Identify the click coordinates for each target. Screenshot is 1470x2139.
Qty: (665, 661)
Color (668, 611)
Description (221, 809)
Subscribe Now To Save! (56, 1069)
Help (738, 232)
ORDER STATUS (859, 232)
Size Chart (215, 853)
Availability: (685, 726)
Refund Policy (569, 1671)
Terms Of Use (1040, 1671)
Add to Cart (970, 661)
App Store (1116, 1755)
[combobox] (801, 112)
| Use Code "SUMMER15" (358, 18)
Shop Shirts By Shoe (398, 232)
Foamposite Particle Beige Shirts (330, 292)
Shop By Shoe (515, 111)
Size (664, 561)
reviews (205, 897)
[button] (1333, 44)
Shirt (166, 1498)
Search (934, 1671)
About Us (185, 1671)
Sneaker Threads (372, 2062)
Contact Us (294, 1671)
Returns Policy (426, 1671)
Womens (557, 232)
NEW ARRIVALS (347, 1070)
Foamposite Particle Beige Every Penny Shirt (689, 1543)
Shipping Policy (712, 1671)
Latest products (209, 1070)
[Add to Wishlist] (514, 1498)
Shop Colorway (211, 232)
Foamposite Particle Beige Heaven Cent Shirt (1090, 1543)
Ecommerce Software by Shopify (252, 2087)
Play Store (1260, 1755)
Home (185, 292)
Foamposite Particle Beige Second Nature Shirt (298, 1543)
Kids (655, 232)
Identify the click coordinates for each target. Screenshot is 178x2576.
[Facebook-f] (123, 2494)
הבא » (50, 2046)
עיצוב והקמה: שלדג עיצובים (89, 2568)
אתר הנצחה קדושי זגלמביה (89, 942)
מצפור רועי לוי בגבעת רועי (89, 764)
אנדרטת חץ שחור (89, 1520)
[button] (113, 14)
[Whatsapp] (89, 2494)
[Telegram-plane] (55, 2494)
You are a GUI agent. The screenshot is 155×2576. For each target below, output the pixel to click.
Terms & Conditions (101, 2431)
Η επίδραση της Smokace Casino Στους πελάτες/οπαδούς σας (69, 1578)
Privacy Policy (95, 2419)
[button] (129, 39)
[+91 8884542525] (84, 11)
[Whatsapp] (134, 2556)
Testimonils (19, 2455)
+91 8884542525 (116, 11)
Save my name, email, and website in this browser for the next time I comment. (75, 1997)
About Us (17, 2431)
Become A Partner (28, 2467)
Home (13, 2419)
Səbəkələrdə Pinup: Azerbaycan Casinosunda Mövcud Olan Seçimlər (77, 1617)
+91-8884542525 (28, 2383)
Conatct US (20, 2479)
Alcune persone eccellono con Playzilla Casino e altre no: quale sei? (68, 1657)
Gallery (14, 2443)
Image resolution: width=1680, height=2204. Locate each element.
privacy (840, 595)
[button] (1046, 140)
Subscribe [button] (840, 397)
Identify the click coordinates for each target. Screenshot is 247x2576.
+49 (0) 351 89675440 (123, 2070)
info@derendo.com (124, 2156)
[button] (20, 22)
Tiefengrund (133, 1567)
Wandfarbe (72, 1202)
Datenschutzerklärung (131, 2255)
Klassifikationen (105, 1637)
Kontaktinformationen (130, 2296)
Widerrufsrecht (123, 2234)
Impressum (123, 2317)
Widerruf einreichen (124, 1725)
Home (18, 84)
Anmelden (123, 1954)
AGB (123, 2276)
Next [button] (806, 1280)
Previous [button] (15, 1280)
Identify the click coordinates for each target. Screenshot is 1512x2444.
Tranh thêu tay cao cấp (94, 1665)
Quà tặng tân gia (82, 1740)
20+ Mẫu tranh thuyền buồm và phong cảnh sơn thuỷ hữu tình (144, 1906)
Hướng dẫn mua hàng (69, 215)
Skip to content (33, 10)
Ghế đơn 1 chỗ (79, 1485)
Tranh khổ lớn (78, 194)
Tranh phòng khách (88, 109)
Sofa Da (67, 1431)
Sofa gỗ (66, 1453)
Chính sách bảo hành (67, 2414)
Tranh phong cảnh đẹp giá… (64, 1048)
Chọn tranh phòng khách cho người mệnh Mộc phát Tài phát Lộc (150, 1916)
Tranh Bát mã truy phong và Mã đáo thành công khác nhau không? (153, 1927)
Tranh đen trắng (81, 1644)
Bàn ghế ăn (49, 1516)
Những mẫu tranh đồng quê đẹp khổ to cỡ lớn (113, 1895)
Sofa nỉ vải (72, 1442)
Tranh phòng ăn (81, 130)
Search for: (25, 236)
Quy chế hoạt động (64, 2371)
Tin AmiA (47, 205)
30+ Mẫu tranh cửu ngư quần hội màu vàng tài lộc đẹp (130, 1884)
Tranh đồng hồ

========

• _Exercise_
Where does the word "Subscribe" occur in the data? Copy every line that has it.

• _Result_
Subscribe Now To Save! (56, 1069)
Subscribe [button] (840, 397)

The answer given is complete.